Their President has managed to support their agenda even as he supposedly disavowed it yesterday, fueling the idiotic idea that the most oppressed people in the U.S. are white. Away from his handlers, apparently, Trump today repeated the “many sides” rhetoric (first, he uttered one of the greatest lies of his entire presidency: “before I make a statement, I like to know the facts”), claiming that there was “blame on both sides” for the violence, including on the “alt-left.” Message received: David Duke promptly tweeted “Thank you President Trump for your honesty & courage to tell the truth about #Charlottesville & condemn the leftist terrorists in BLM/Antifa.”
The idea that there is a moral equivalence between Black Lives Matter and right wing terrorism is beyond staggering, no matter how many times Fox News repeats it. In the meantime, Trump again demonstrated his utter ignorance of the facts, saying that it should be “up to a local town, community” whether to remove Confederate monuments, failing to know that the neo-Nazis came from all over the country to intimidate Charlottesville into not removing a monument.
Disturbingly, Trump’s dog-whistle response to Charlottesville makes a hero of any conservative who can manage to condemn Nazism, no matter how much structural racism they otherwise sign on for, as Mark Graber pointed out:
“President Trump, the Klan, the alt-right, and the Republican Party won a stunning rhetorical victory yesterday when the American media and a great many Americans defined racism downwards to 1930 standards.
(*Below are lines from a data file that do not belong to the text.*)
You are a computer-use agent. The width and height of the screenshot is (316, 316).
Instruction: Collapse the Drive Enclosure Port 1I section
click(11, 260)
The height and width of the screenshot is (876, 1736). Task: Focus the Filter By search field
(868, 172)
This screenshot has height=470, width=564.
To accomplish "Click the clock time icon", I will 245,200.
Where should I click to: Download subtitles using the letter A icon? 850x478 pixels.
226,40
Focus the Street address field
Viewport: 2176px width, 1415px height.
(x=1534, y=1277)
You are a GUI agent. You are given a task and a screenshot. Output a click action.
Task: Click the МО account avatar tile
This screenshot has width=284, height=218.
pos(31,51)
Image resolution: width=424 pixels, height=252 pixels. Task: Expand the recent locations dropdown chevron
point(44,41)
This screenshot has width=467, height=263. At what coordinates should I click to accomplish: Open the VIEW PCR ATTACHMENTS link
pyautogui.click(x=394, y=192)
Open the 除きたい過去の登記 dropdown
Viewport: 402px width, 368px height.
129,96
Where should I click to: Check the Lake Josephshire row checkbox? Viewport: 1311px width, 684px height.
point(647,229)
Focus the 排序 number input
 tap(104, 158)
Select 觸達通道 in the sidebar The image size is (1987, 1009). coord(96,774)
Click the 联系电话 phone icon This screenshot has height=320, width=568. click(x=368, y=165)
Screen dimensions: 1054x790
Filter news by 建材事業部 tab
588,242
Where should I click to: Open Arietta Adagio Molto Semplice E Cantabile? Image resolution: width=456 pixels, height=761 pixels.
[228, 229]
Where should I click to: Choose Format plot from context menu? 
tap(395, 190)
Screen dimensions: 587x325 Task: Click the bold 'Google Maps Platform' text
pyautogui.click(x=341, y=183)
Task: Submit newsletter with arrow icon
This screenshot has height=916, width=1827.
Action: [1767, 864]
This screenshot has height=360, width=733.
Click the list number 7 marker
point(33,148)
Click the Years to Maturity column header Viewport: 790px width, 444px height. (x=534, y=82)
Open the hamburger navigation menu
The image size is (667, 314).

Republicans who tolerate or support police brutality in African-American communities, horribly inadequate representation for criminal defendants of color (including lawyers who fall asleep at trial), substantial underrepresentation of African-Americans on grand and petit juries, and criminal laws and criminal law enforcement that has resulted in the imprisonment of a stunning high percentage of African-American men became racial moderates because they denounced the Klan and overt expressions of white supremacy.”
So where are these new racial moderates? Unfortunately, even the ability to denounce neo-Nazis and the KKK seems beyond a lot of Republicans. There were some initial, commendable and very strongly worded condemnations from Orrin Hatch, Marco Rubio, Lindsay Graham, Paul Ryan, and others. Trump’s performance today has drawn a new round of sharp criticism. But a whole lot of Republicans haven’t said anything.
It is time to demand that all elected representatives publicly denounce the violence of the “alt-right” and denounce Trump’s support of it. But that is not enough. As Hardt and Negri said in a somewhat different context, “destroying them in words is as urgent as doing so in deeds” (Empire, 404). Here that means moving the Overton Window back into the 21st Century. It is accordingly time to use appropriate terminology. “Terrorism” is a minimum. But maybe even better, how about “Radical White Terrorism?”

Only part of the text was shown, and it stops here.